February 8th, 2010 by gddik

Since I retired last year, I have rediscovered bird-watching and find it very relaxing to just gawp at the little blighters going about their daily business.

I have a bird table and a couple of feeders strategically placed in my garden, and I’m surprised by how many different birds I’ve seen in or around my garden, with zero effort, even from the comfort of my couch.
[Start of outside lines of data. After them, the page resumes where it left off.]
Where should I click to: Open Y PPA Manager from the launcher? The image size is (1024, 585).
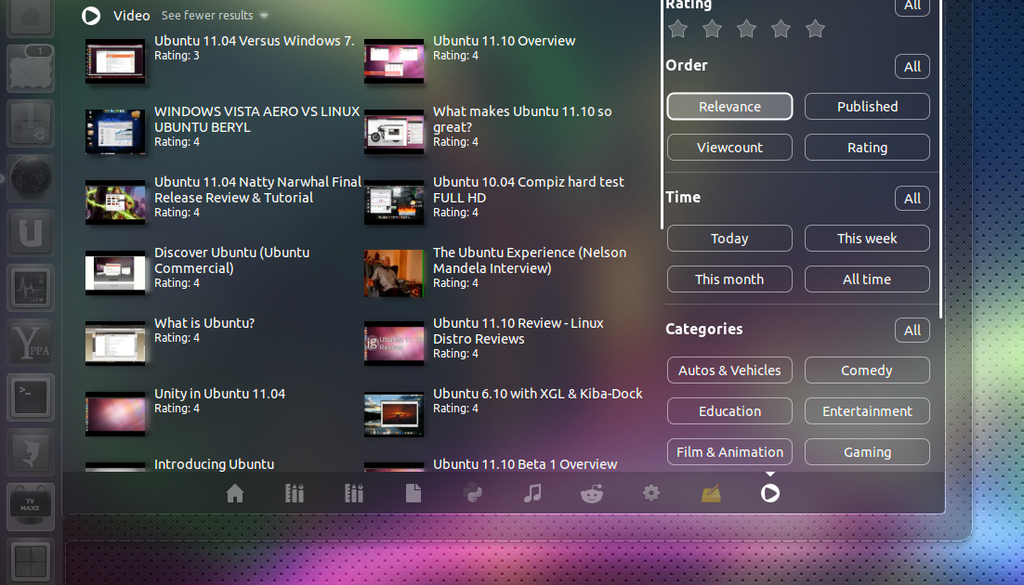pos(31,343)
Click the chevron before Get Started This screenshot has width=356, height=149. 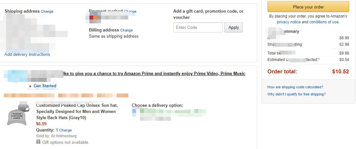coord(30,86)
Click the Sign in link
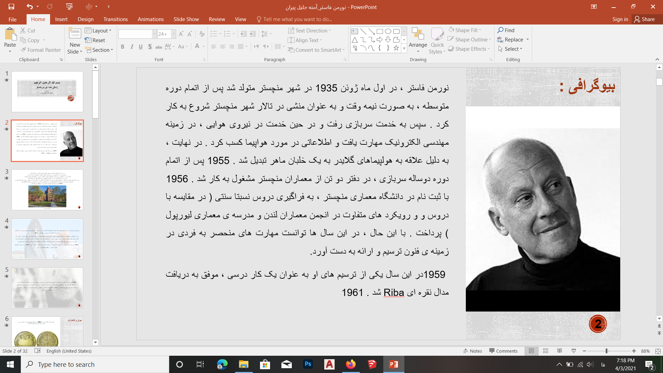The image size is (663, 373). pos(620,19)
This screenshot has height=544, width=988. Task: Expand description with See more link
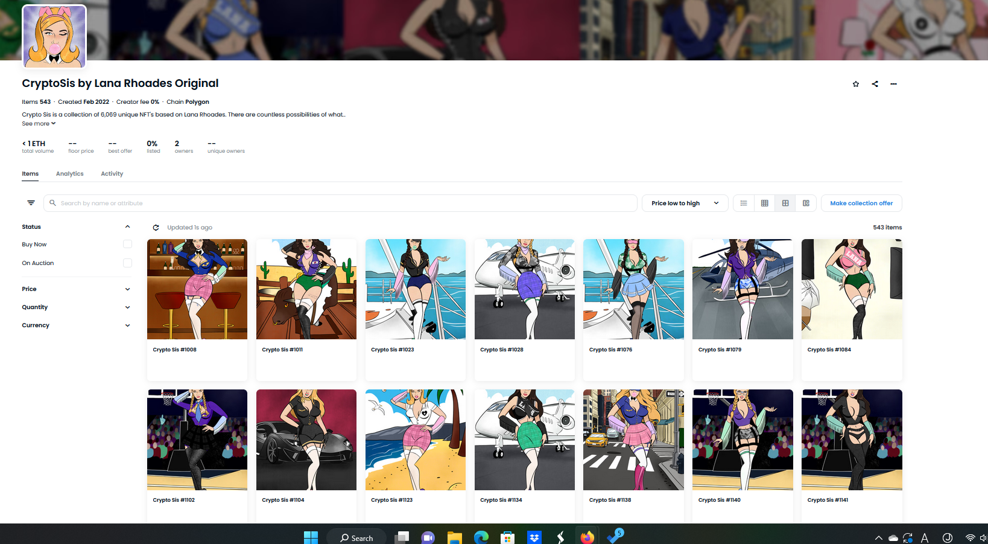point(39,124)
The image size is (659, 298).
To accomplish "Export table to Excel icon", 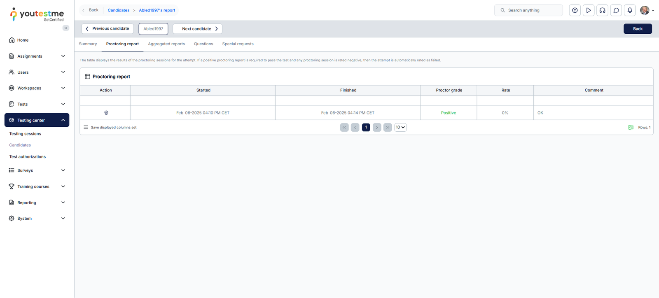I will [x=631, y=128].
So far, the list includes 26:

  • Chaffinch
  • Greenfinch
  • Bullfinch
  • Goldfinch
  • Song Thrush
  • Blackbird
  • Robin
  • Wren
  • Blue Tit
  • Great Tit
  • Coal Tit
  • Long-Tailed Tit
  • Blackcap
  • Pied Wagtail
  • Jackdaw
  • Magpie
  • Carrion Crow
  • Jay
  • Collared Dove
  • Wood Pigeon
  • Dunnock
  • House Sparrow
  • Herring Gull
  • Common Gull
  • Black-Headed Gull
  • Greater Spotted Woodpecker

- and if I get off my backside, stroll across the road and look at the river, I can add Dipper, Grey Wagtail, Grey Heron and Mallard Duck. The list grows all the time - I saw the pair of Blackcaps for the first time just this morning, and the Bullfinches last week, but I’m sure I’ll add more as time goes by. Some are more frequent visitors than others of course, but it’s great just to see the common ones flitting about and behaving in their different ways every day. Their feeding habits, and the ways they approach the table and feeders vary enormously.
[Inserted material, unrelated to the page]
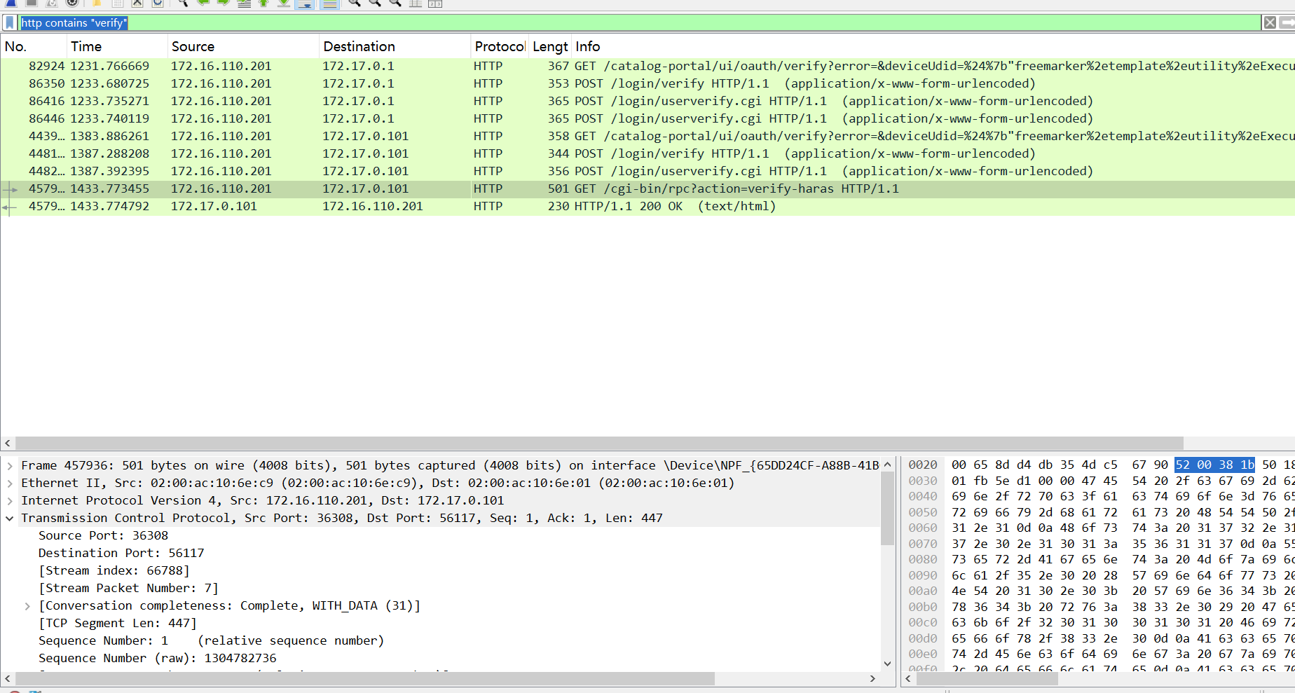Click the zoom in toolbar icon

click(x=355, y=3)
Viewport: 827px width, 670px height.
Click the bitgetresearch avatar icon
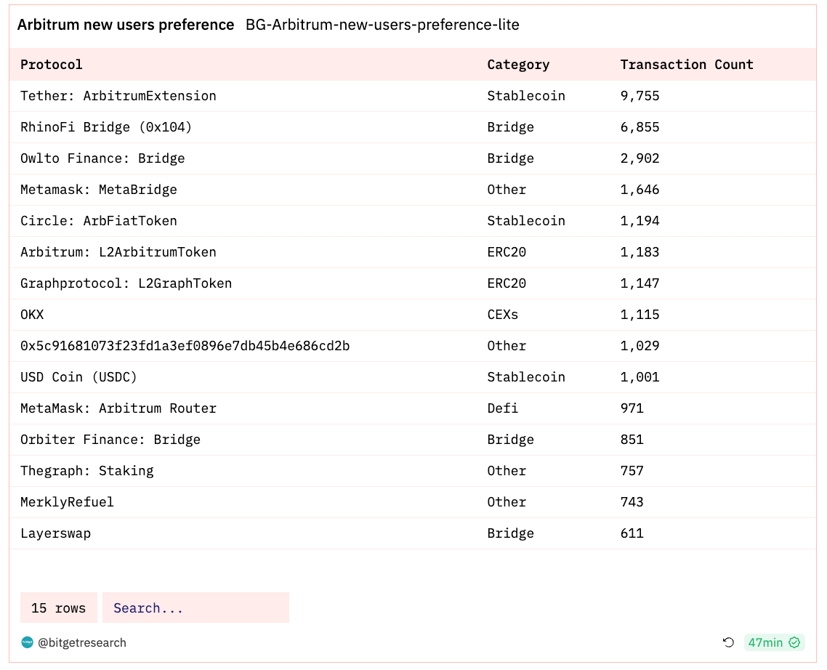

I had hoped that Cuba and Malta would have been as abundantly stocked with bird-life, but not in the parts we went to, sadly. Our confirmed haul in Malta extended to:

  • Spanish Sparrow (by far the most common bird - so numerous that the row they made when roosting at dusk was almost deafening!)
  • Sardinian Warbler
  • Black Redstart
  • Black Necked Grebe
  • Common Sandpiper
  • Chiffchaff
  • Stonechat
  • plus a couple of chameleons, which aren’t birds, I know, but lovely to see in the wild all the same…

- and, remarkably for an island, almost no sea-birds and no raptors at all… We could literally have counted the number of gulls (of indeterminate variety) on two hands in the entire week. Very strange.

Cuba didn’t throw up a much wider or more visually appealing variety:

  • Cuban Blackbird
  • Mockingbird
  • Turkey Vulture
  • Darter
  • Jacana
  • Hummingbird (just one!)
  • Royal Tern
  • Osprey

To be fair, though, the view that we got of several Osprey was spectacular - very close, compared to the views that you get in the UK, from (literally) miles away through powerful telescopes in carefully managed sites. We didn’t go to the right bits of Cuba for bird-watching, but most of what we saw on Malta was at one of the island’s two nature reserves.

So, excellent entertainment, for free, right outside your window. Our bird-life, although much of it is in decline, is every bit as abundant and exotic as other parts of the world. Get yourself a pair of binoculars, put some food out and enjoy the show!

Posted in Stream of Semi-Consciousness |

4 Blog Warblers warbled

  1. zed Says:

    When my Ex (the ornithologist) and I visited my parents in Cameroon in 97, he managed to spot 49 different birds in their relatively small garden. I was fairly impressed by that.

    I keep meaning to put out a bird table in my garden but never get around to it. I often get buzzards circling high up in the sky during the summer.

  2. gddik Says:

    You really should do it, Zoe. Apart from the free entertainment, the poor little buggers need the food. Bird numbers are dropping dramatically, so every little helps.

    Although Buzzards seem to be bucking the trend - they’ve become very common in my neck of the woods in the last few years.

  3. zed Says:

    My green woodpecker came back yesterday - Tatiana was most impressed!

  4. gddik Says:

    You have your own green woodpecker? You lucky sod. I’ve only ever seen one once, and that was 300 miles away, in Kent.

    Can I have yours, when you’re finished with it, please?